I haven’t raced in California for 20 years. Since most of the field was from California and Arizona I wasn’t familiar with my competitors. So, my race plan was to start fast to be with the leaders as we entered the first single track. Mission accomplished as I hit the single track in 2nd. Kyle Trudeau and I quickly opened a gap on the field and traded leads throughout the first half of the 22 mile race. I was pushing hard but couldn’t ride him off my wheel. I knew he was also trying to get away from me and wasn’t having any luck. It was good, hard racing but I didn’t feel overextended…until I lost my focus and he opened a slight cushion. I didn’t respond and he kept the pressure up. Now I was reeling. I started having some slight cramping issues and the floodgates of negative thoughts opened wide. My 3rd lap was significantly slower than the first two and I was passed by two competitors. I didn’t even try to ride with them. In a classic “too little, too late” situation I finally ate some Gu gel, which brought me somewhat back to life. Up ahead, I saw a single speeder who I thought was the 3rd place rider slowing down. I picked up the pace, got around him and drilled the final descent. Well, drilled it until I brushed a sharp rock with my front wheel and heard the sickening hiss of a flat tire. My sealant tried to plug it but every time my tire flexed, I would get sprayed and I was quickly riding on my rim. I made a game-time decision to ride it in for the last few minutes, trying to be light on my front end through the rocks and on the off-camber sections. I rolled across the finish line only to learn that the guy I thought I passed was actually a lap down. Oh well. At least it was a good test for an Enve rim. When I got home and cleaned my bike, I pored over the rim and there was not any evidence of damage. Chalk one up to Enve durability.

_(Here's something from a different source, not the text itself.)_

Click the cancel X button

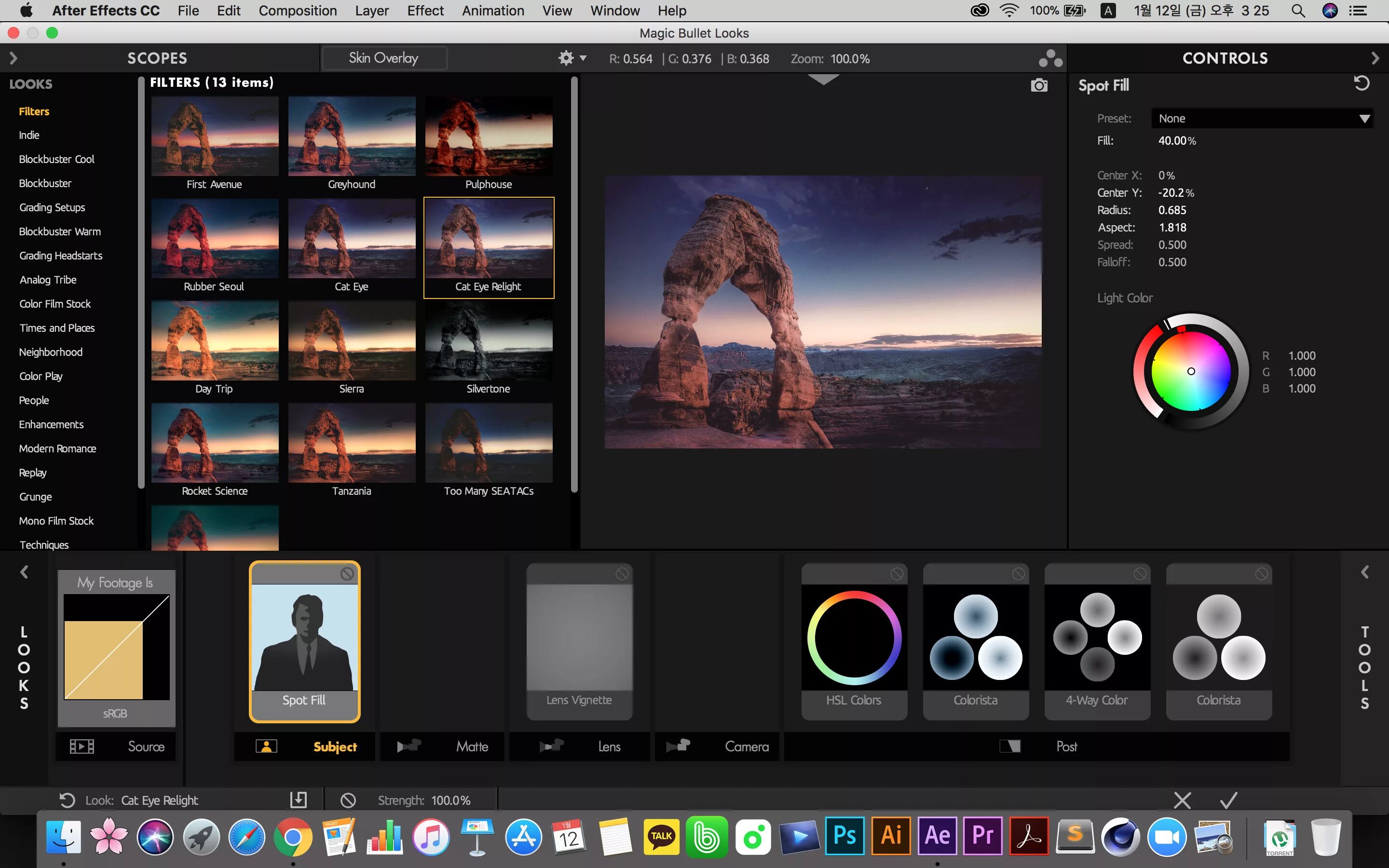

Looking back on the race, I made two conclusions. One is that I was too hyped up and let the pressure get to me. The other was that I was hungry. I was drinking Gu electrolyte tabs and only had about one gel packet. I needed more on that day and should’ve realized it sooner.

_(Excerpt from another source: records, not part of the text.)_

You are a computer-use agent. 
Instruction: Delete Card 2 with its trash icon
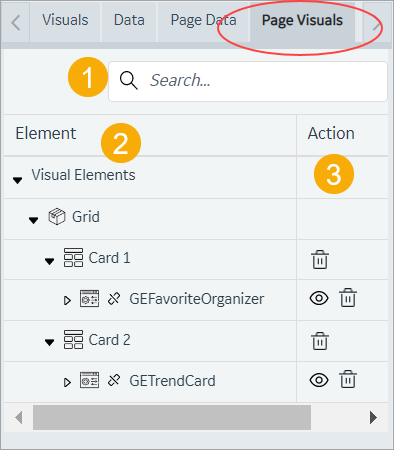[320, 341]
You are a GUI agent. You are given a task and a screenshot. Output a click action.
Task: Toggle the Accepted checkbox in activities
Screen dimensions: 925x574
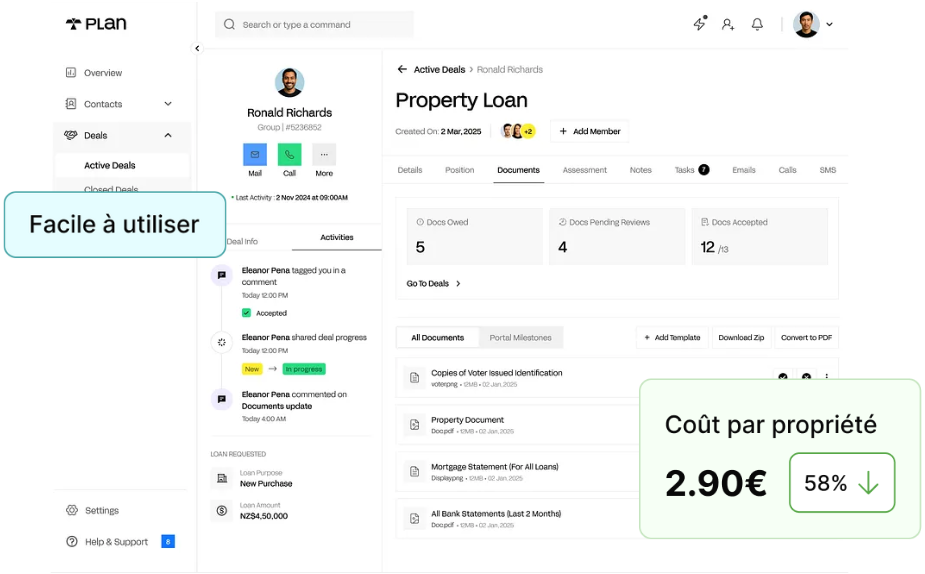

I spent the afternoon moping around, debating whether I even wanted to race the XC the next day. I knew I would, but the doubts were there. Luckily, enduro practice was in the evening so it was nice to go clear my head with some good old-fashioned fear!

Warming up for the age group XC the following day, I harbored no expectations. My plan had changed to one of riding a smart race and seeing how it pans out. I figured I would ride my race and see where that got me by the end. I didn’t want to be moving backward through the pack as the race progressed.

When the starting gun went off and we rounded the first corner I didn’t need to worry about moving backward, as I was in last place! I made some passes before the singletrack but just settled in, not worrying about making aggressive passes, but passing when I could. I was having a much better time today, riding smart and not burying myself. And I kept making passes, which made it easier to push a little harder. By the end of the 2nd lap, I thought I might be in the lead of my class but it’s hard to tell with all the other age groups out there. As I came through to start the last lap, I heard the announcer say I was in the lead. I felt some pressure at the top of the first climb of the last lap and decided it was time to make some space. I upped my pace slightly and rode in for the win. My lap times were markedly different from yesterday. Instead of decreasing each lap, my first lap was my slowest, 2nd was fastest and the last two were identical, which is a much more enjoyable way to race.

I had successfully learned from my mistakes the previous day. I ate more before the race, switched my drink to Gu Brew and ate a gel earlier in the race. I also hadn’t applied any pressure on myself to perform so I rode smoother and more calmly.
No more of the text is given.